Perintah Kerja 1 | Pada catatan di bawah, ganti "weather-low" dengan "weather-high" di bagian yang dimulai dari baris berisi "coordinates (397, 425)." sampai dengan baris berisi "(420, 383).", lalu tulis ulang hanya baris-baris tersebut tanpa mengubah hal lain.

Teks Sumber |

REPUBLIKA.CO.ID, Oleh Erik Purnama Putra/Wartawan Republika
Dewasa ini, persoalan lingkungan menjadi sebuah isu global yang dibincangkan masyarakat dunia. Itu lantaran rusaknya sebagian ekosistem dan ketiadaan upaya untuk melestarikan lingkungan sekitar membuat kualitas kehidupan di Bumi, semakin menurun dari waktu ke waktu.
Kasus global warming (pemanasan global), misalnya, sanggup menyita seluruh perhatian masyarakat dunia. Menurunnya suhu di Kutub Utara dan Selatan yang diikuti dengan mencairnya salju abadi membuat tingkat permukaan air laut mengalami kenaikan. Kalau dibiarkan, beberapa pulau kecil dengan ketinggian tertentu dipastikan tenggelam.

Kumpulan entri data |
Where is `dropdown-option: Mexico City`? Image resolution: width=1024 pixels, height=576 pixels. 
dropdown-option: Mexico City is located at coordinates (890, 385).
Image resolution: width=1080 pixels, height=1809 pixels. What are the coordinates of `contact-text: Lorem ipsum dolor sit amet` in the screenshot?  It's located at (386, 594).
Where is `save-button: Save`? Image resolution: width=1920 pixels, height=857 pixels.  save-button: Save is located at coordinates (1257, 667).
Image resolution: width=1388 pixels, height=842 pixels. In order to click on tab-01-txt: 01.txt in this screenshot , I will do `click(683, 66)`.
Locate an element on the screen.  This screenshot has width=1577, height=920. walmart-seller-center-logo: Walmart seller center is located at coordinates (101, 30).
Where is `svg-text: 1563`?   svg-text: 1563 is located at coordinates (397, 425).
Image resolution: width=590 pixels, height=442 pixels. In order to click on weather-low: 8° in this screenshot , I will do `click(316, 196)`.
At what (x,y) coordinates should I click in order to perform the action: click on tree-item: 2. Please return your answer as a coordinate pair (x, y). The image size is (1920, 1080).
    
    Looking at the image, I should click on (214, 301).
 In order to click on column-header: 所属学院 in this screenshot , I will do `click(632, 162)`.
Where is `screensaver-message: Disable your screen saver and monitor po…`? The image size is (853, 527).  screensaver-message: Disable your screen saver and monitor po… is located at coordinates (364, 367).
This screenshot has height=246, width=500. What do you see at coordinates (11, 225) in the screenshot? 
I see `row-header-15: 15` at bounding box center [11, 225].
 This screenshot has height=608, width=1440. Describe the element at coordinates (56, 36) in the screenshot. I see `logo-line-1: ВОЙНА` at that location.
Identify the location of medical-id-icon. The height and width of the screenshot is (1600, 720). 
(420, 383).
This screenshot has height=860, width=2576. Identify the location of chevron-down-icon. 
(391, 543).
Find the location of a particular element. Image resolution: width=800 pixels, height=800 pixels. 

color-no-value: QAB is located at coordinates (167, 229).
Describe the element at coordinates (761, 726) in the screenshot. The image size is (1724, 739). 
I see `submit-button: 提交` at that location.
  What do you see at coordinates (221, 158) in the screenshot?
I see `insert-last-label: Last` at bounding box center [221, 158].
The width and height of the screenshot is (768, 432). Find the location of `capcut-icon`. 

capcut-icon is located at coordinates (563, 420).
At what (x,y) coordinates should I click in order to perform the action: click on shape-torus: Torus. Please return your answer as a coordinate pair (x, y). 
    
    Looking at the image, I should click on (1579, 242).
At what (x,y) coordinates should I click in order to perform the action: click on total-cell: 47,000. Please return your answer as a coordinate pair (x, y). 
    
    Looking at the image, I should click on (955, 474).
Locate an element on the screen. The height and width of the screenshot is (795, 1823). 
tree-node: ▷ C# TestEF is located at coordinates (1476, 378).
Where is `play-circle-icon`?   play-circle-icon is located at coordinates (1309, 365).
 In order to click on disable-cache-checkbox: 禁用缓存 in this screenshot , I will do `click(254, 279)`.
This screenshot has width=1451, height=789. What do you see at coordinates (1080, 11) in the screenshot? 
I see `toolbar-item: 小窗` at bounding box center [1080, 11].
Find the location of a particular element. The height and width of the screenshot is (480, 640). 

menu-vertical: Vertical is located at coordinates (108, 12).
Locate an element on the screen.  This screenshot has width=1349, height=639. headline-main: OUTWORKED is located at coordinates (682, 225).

Perintah Kerja 2 | Ketik ulang seluruh teks tentang isu lingkungan global di atas tanpa perubahan apa pun.

Jawaban Lengkap 1 |
Where is `svg-text: 1563`?   svg-text: 1563 is located at coordinates (397, 425).
Image resolution: width=590 pixels, height=442 pixels. In order to click on weather-high: 8° in this screenshot , I will do `click(316, 196)`.
At what (x,y) coordinates should I click in order to perform the action: click on tree-item: 2. Please return your answer as a coordinate pair (x, y). The image size is (1920, 1080).
    
    Looking at the image, I should click on (214, 301).
 In order to click on column-header: 所属学院 in this screenshot , I will do `click(632, 162)`.
Where is `screensaver-message: Disable your screen saver and monitor po…`? The image size is (853, 527).  screensaver-message: Disable your screen saver and monitor po… is located at coordinates (364, 367).
This screenshot has height=246, width=500. What do you see at coordinates (11, 225) in the screenshot? 
I see `row-header-15: 15` at bounding box center [11, 225].
 This screenshot has height=608, width=1440. Describe the element at coordinates (56, 36) in the screenshot. I see `logo-line-1: ВОЙНА` at that location.
Identify the location of medical-id-icon. The height and width of the screenshot is (1600, 720). 
(420, 383).

Jawaban Lengkap 2 |
REPUBLIKA.CO.ID, Oleh Erik Purnama Putra/Wartawan Republika
Dewasa ini, persoalan lingkungan menjadi sebuah isu global yang dibincangkan masyarakat dunia. Itu lantaran rusaknya sebagian ekosistem dan ketiadaan upaya untuk melestarikan lingkungan sekitar membuat kualitas kehidupan di Bumi, semakin menurun dari waktu ke waktu.
Kasus global warming (pemanasan global), misalnya, sanggup menyita seluruh perhatian masyarakat dunia. Menurunnya suhu di Kutub Utara dan Selatan yang diikuti dengan mencairnya salju abadi membuat tingkat permukaan air laut mengalami kenaikan. Kalau dibiarkan, beberapa pulau kecil dengan ketinggian tertentu dipastikan tenggelam.